Supplied entries section start
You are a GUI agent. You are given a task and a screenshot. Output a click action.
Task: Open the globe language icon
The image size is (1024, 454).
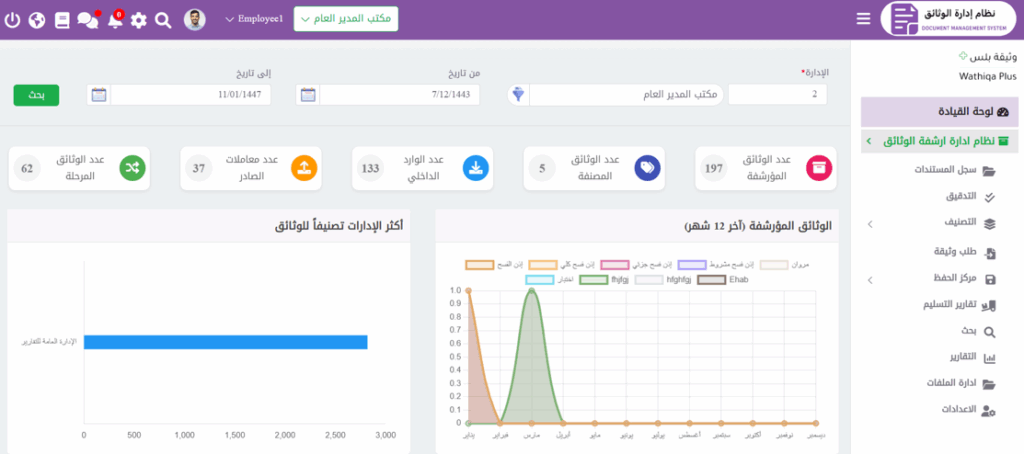coord(37,19)
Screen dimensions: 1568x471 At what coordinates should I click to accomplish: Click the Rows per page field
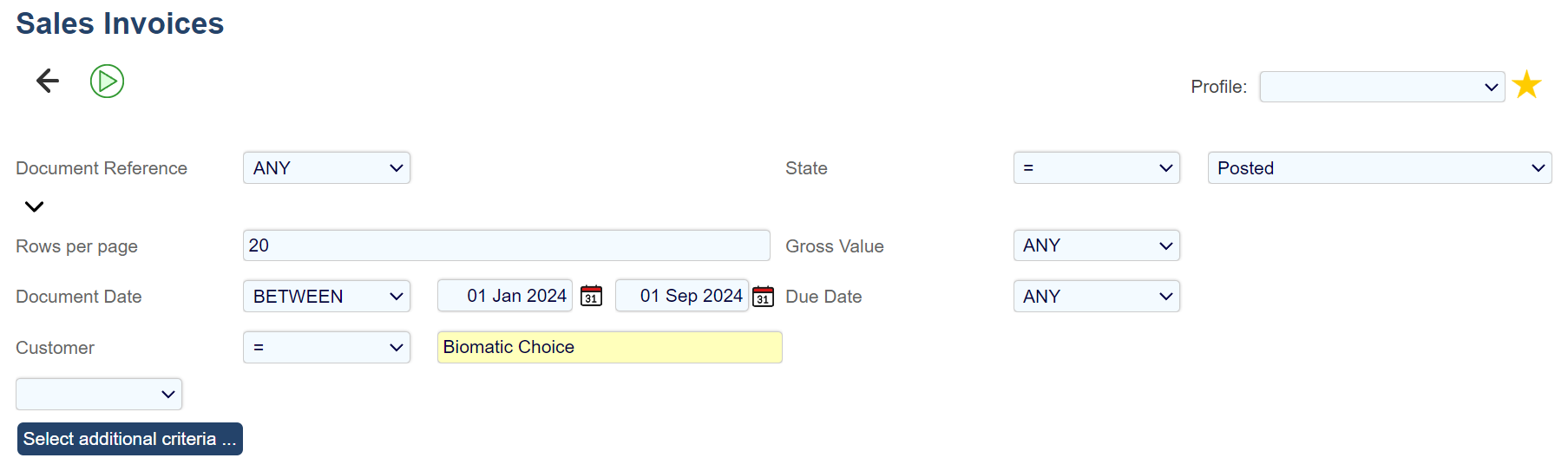pyautogui.click(x=506, y=245)
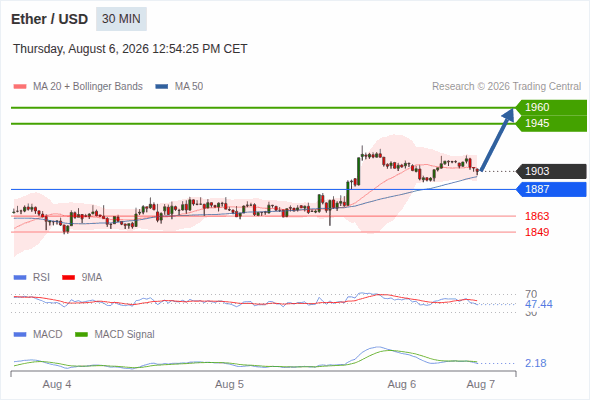This screenshot has width=590, height=400.
Task: Click the 1863 red support value
Action: [537, 216]
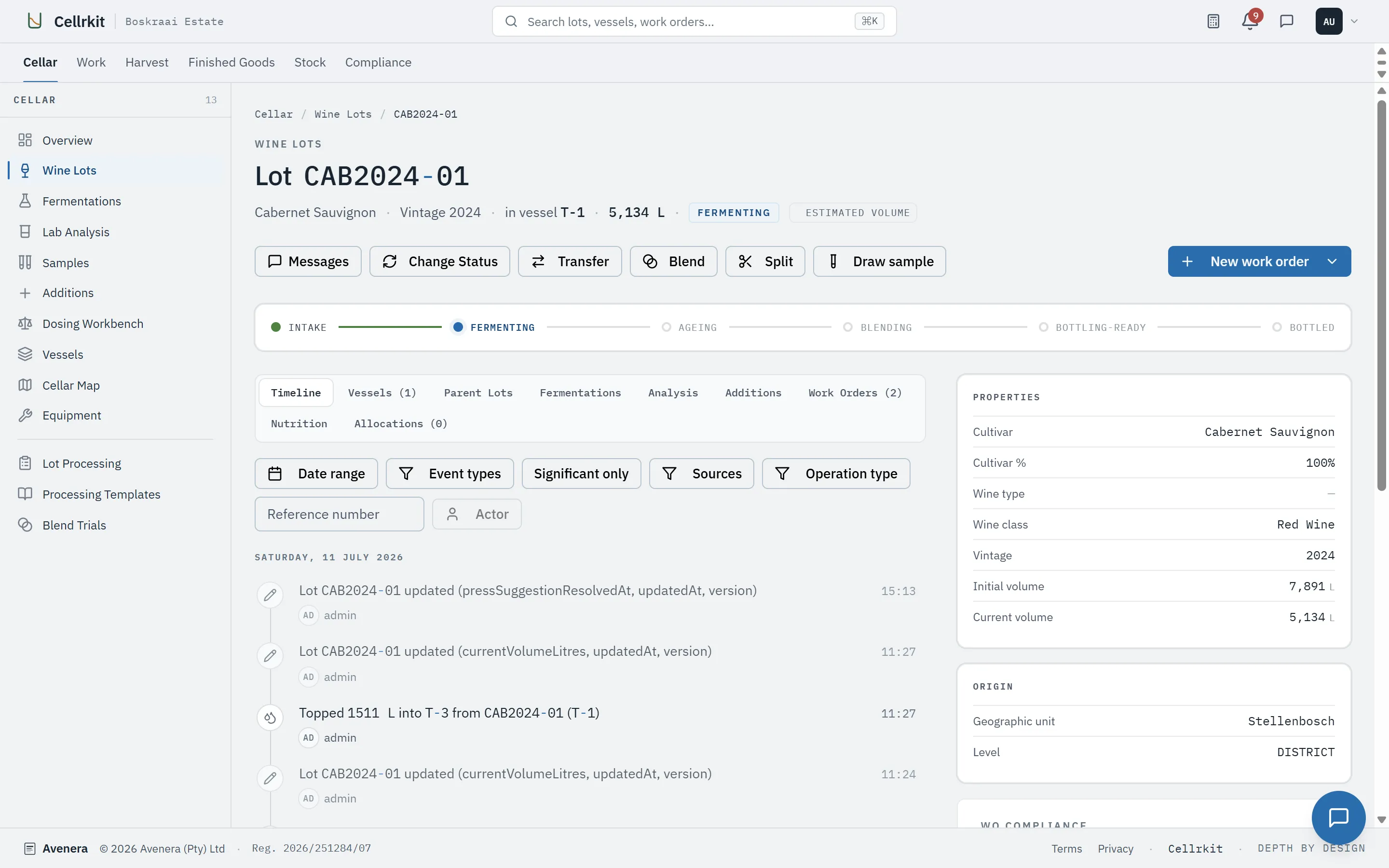Select the Blending stage marker
The height and width of the screenshot is (868, 1389).
pyautogui.click(x=847, y=327)
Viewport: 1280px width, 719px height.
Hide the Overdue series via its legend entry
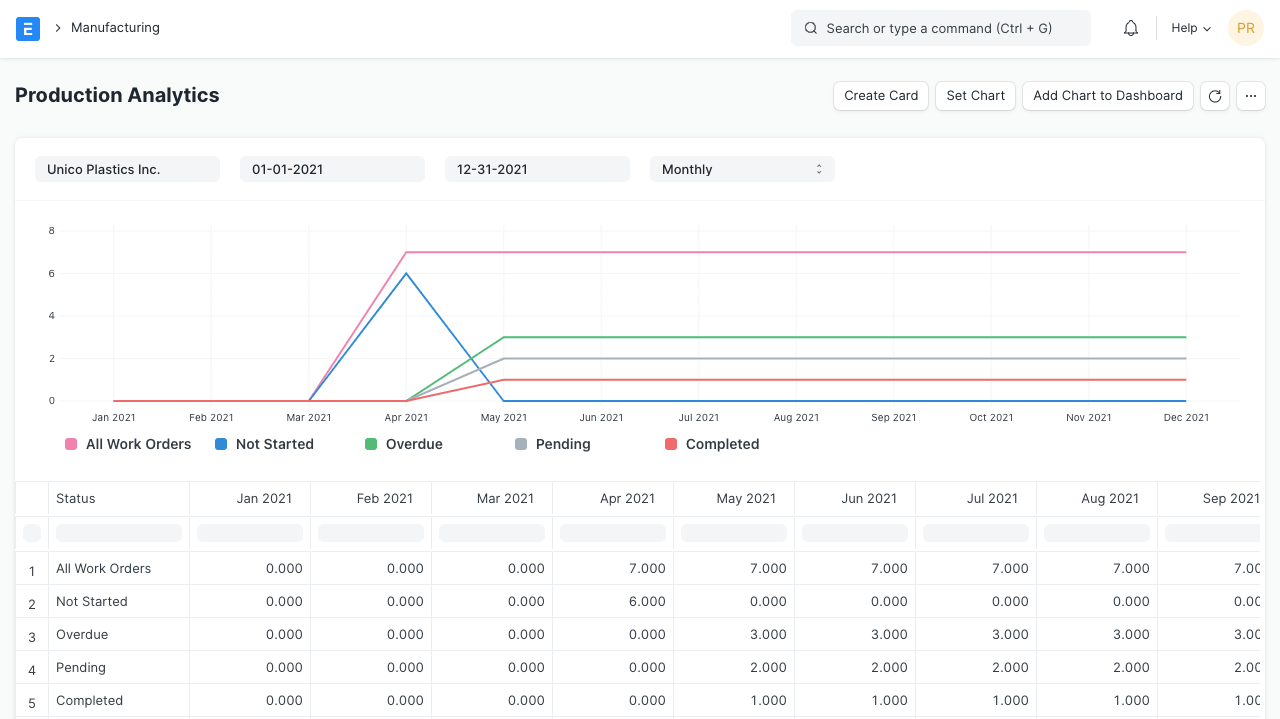point(413,444)
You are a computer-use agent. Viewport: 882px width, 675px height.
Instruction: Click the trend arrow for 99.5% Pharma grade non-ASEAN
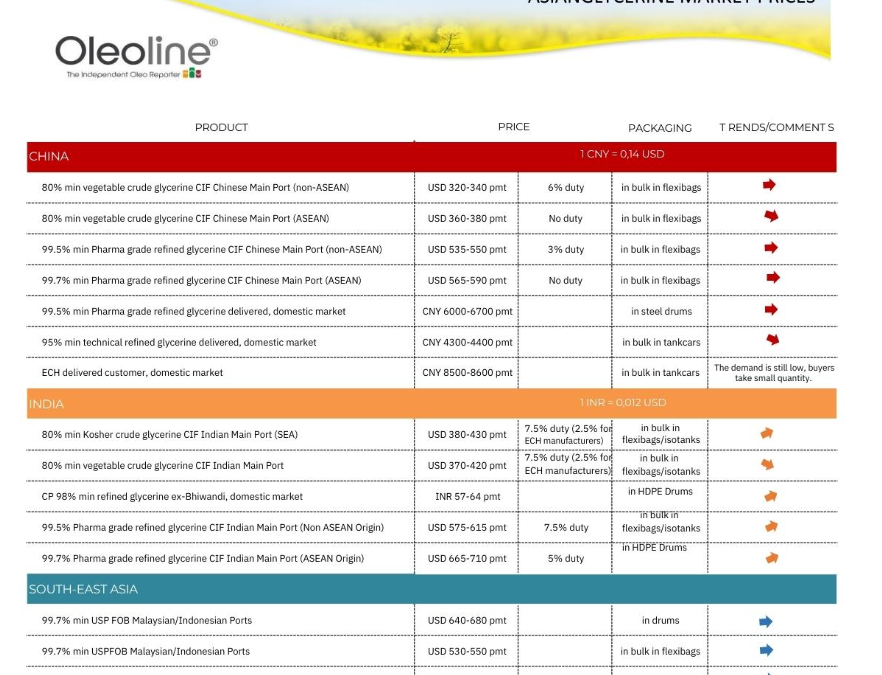[x=767, y=249]
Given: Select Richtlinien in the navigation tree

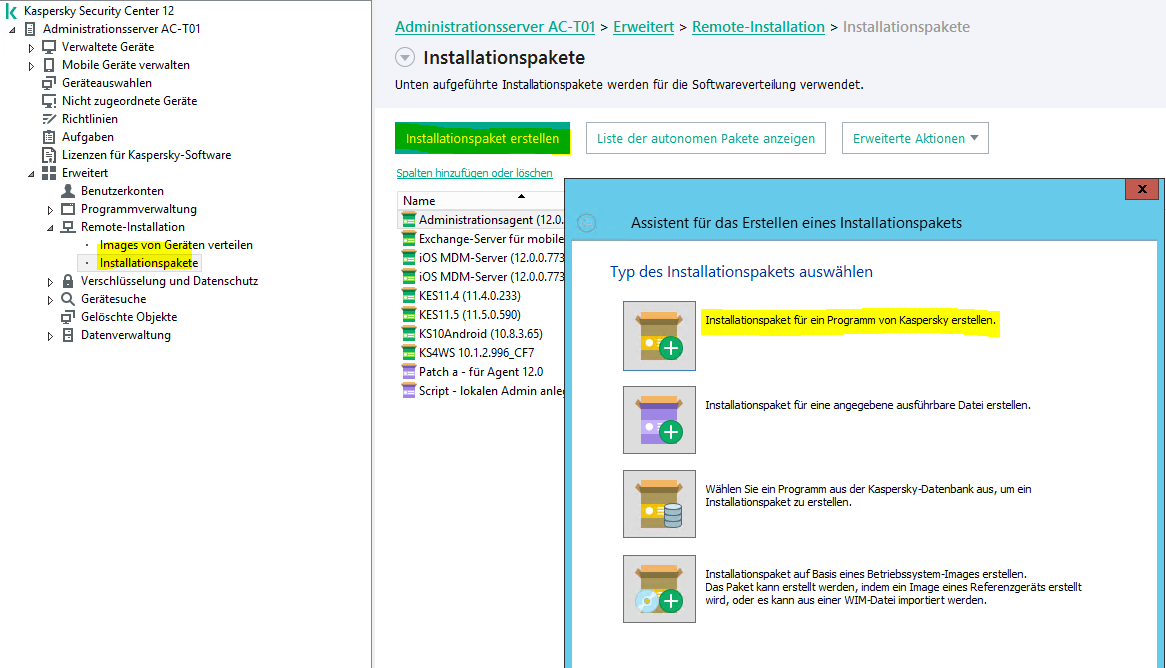Looking at the screenshot, I should coord(90,119).
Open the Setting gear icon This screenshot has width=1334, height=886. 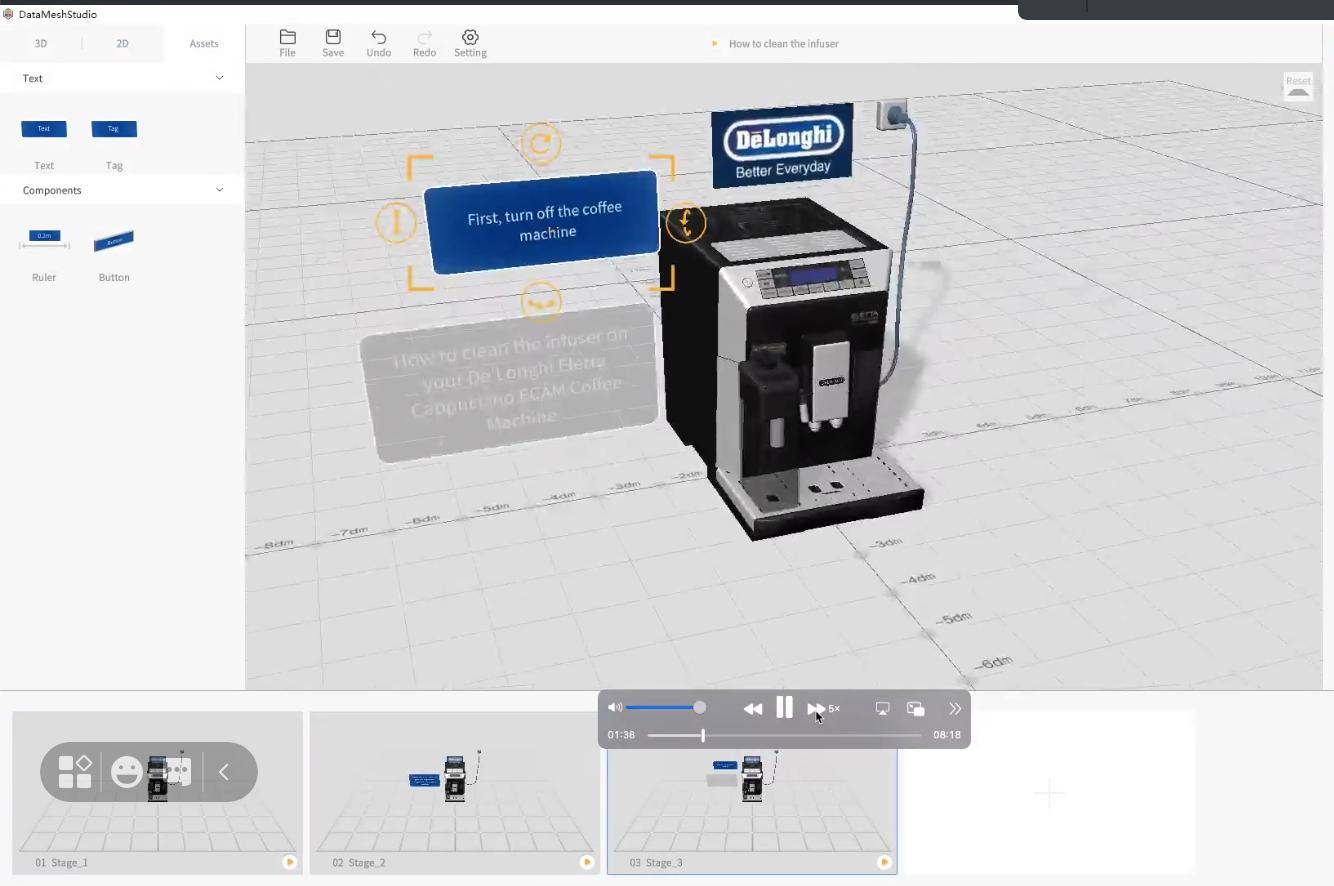click(470, 37)
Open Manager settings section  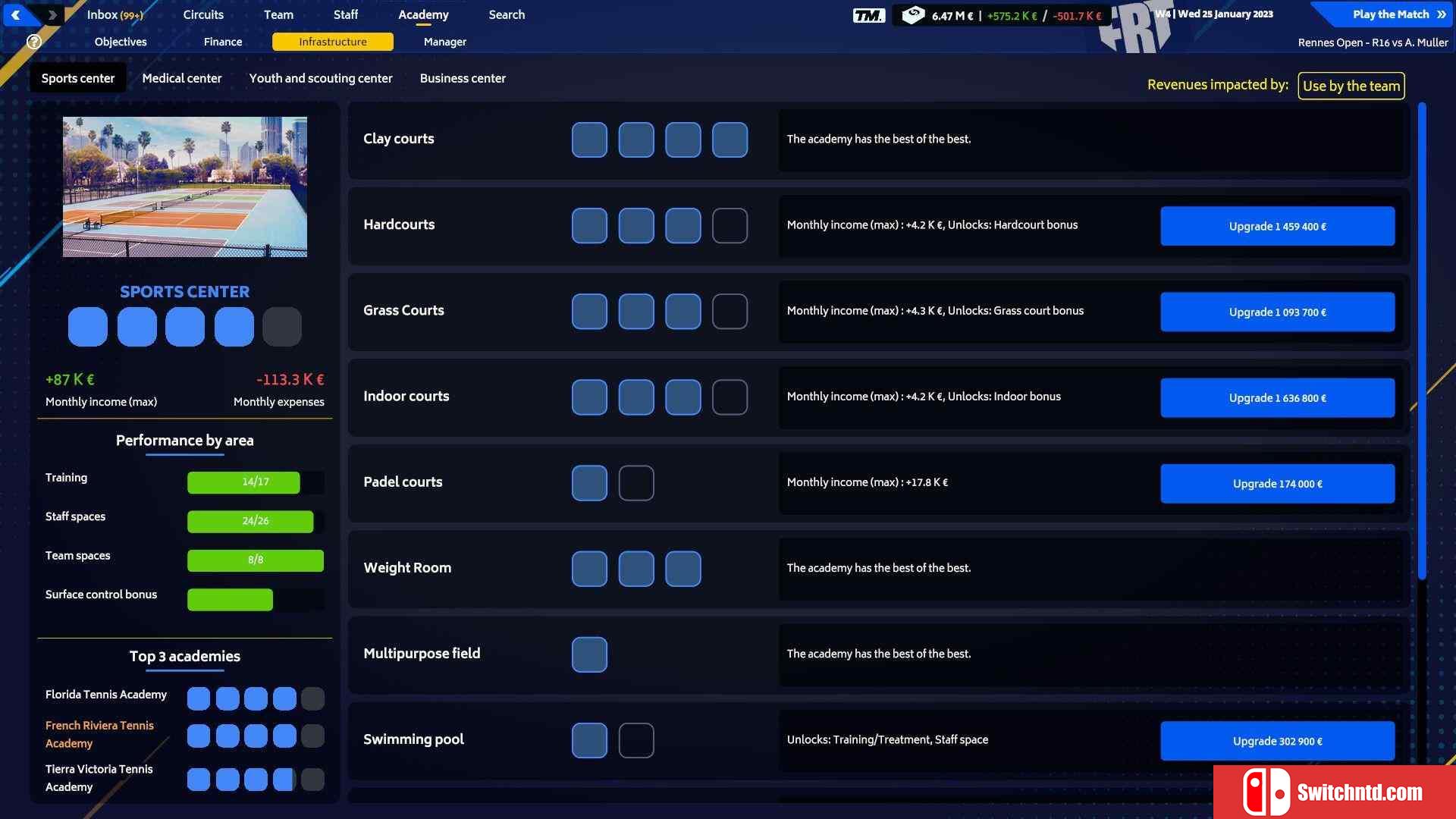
Supplied entries section end
Instructions to follow:
Find the lines above that contain the word "agent" and copy each one.

Solution to the problem:
You are a GUI agent. You are given a task and a screenshot. Output a click action.
You are a computer-use agent. Viewport: 882px width, 675px height.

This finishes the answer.